In Projectile Motion, we considered the motion of an object under the influence of a constant gravitational force [math]\displaystyle{ g = 9.8 m/s^2 }[/math], an approximation which is essentially accurate on the Earth's surface (the more accurate understanding, provided by Newton, may be found in Gravitational Force). However, we did not take into account a very important factor, because in everyday life, objects in motion do not stay in motion: this is because they are feeling the effects of air resistance (and, if they are in contact with other objects, friction). If, on the other hand, and object falls in a vacuum, it can be observed to have the same acceleration regardless of its mass or size. In the following video, a feather and a ball bearing are dropped inside a vacuum, and one may observe that they fall at exactly the same rate. (Click on the picture)

The friction due to air is a non-constant force on a falling object, and is determined by a number of factors. The force of air on a falling object is defined as follows:

[math]\displaystyle{ \vec{F}_{drag} = -\frac{1}{2} C \rho A v^2 \hat{v} }[/math]

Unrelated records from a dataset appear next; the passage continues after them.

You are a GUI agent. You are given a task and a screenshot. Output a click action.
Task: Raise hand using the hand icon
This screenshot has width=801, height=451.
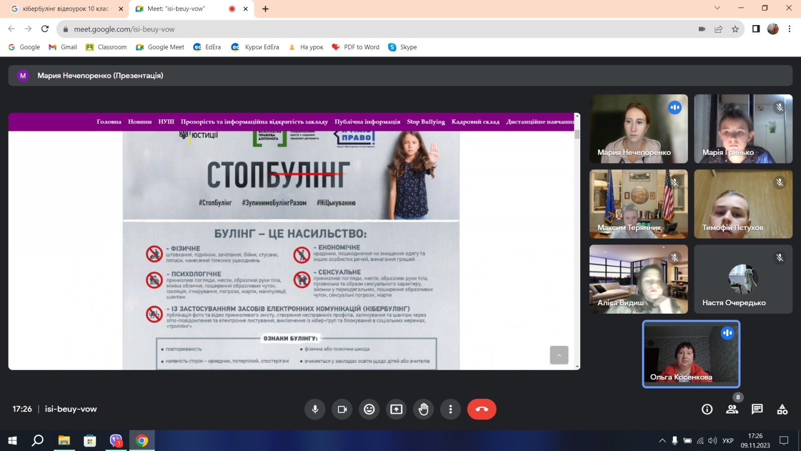424,409
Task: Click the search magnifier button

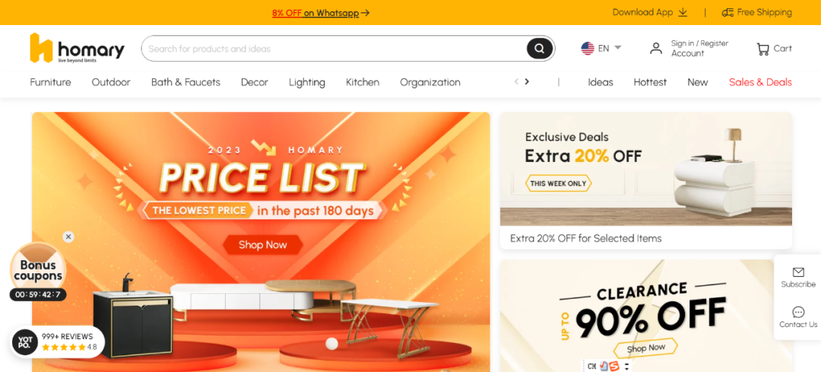Action: tap(539, 49)
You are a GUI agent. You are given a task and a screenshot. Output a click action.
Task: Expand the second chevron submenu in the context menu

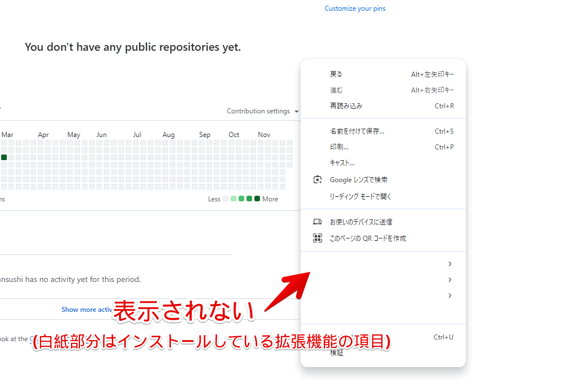coord(450,279)
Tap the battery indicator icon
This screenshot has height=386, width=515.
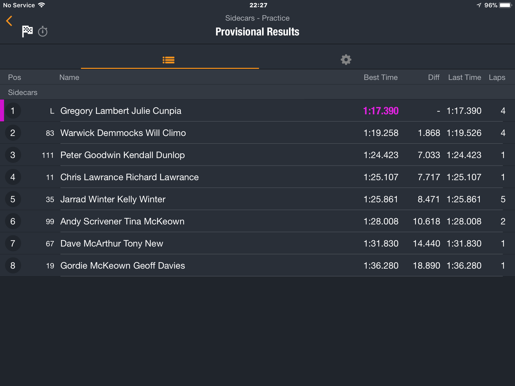(x=505, y=5)
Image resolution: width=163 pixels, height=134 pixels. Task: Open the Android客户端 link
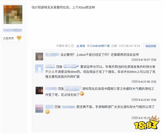[x=101, y=46]
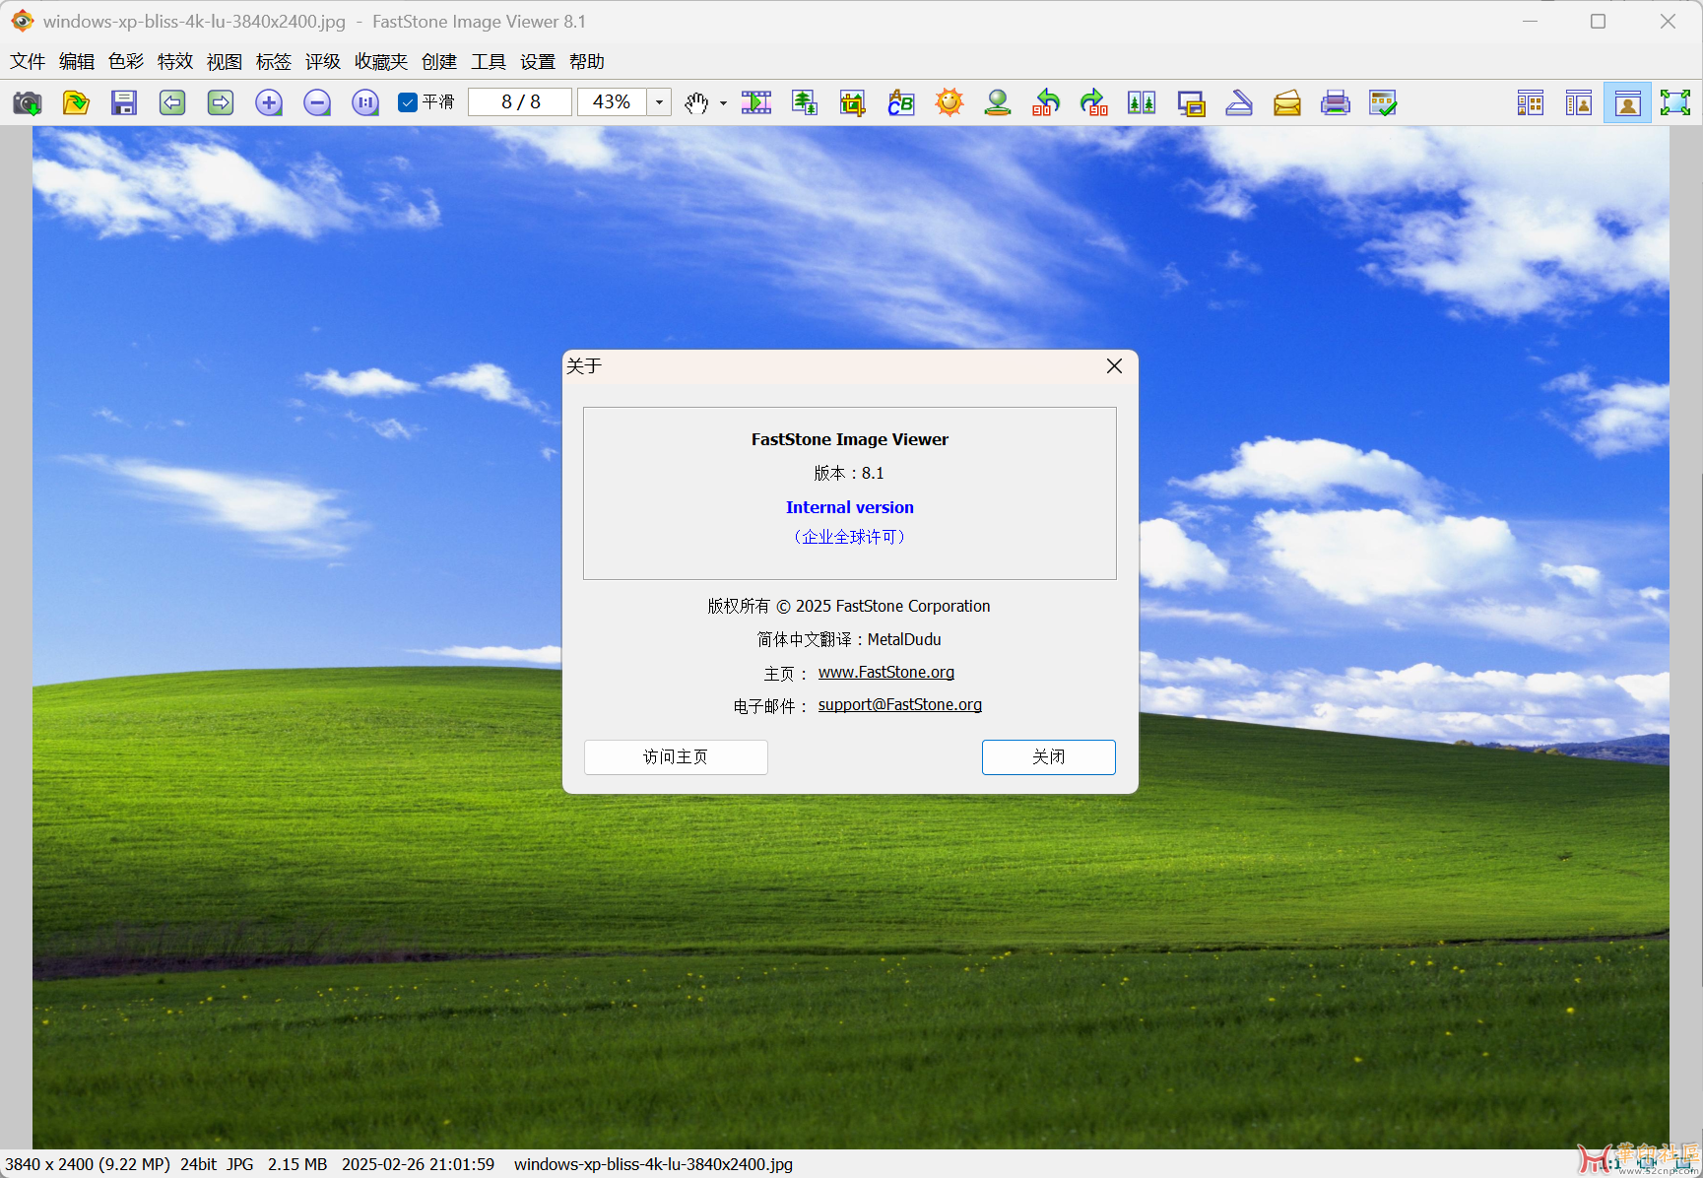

Where [math]\displaystyle{ C }[/math] is the numerical drag coefficient which is dependent on the shape of the object, [math]\displaystyle{ \rho }[/math] is the density of air, [math]\displaystyle{ A }[/math] is the cross sectional area of the object, and [math]\displaystyle{ v }[/math] is its velocity. The vectors and sign enforce the correct direction of the force. Naturally, these coefficients vary greatly between a feather and a ball, and this is why in normal experience they fall at a substantially different rate:

link:https://www.youtube.com/watch?v=4z8g8OSOMzY

One of the important features of this equation is the dependence upon the velocity of the object: since the force of air depends on the square of the velocity, while the force of gravity remains constant, the force of air resistance will increase until the two forces cancel each other out and the net force is zero. At this point, the acceleration of an object is zero and the object has reached terminal velocity. An object's terminal velocity is defined by:

[math]\displaystyle{ v_t = \sqrt{\frac{2mg}{C\rho A}} }[/math]

Computational Modelling

Using the same computational techniques discussed in Fundamentals of Iterative Prediction with Varying Force and utilized in Simple Harmonic Motion and Iterative Prediction of Spring-Mass System, it is simply necessary to define and input the newly defined force of air resistance. This is done so here using numpy, and may also be done with VPython.





Examples

Simple

Compute the drag due to air resistance (assume quadratic drag) for a spherical object (at low speeds and normal scales, a sphere has a coefficient of drag of approximately [math]\displaystyle{ C_D = 0.47 }[/math]), with a cross sectional area of [math]\displaystyle{ 1 \; m^2 }[/math], in air at STP ([math]\displaystyle{ \rho = 1.225 \; kg/m^3 }[/math]), travelling at [math]\displaystyle{ 10 \; m/s }[/math].

Solution

We plug this into the standard equation for quadratic drag:

[math]\displaystyle{ \vec{F}_D = -\frac{1}{2} C_D A \rho v^2 \hat{v} }[/math]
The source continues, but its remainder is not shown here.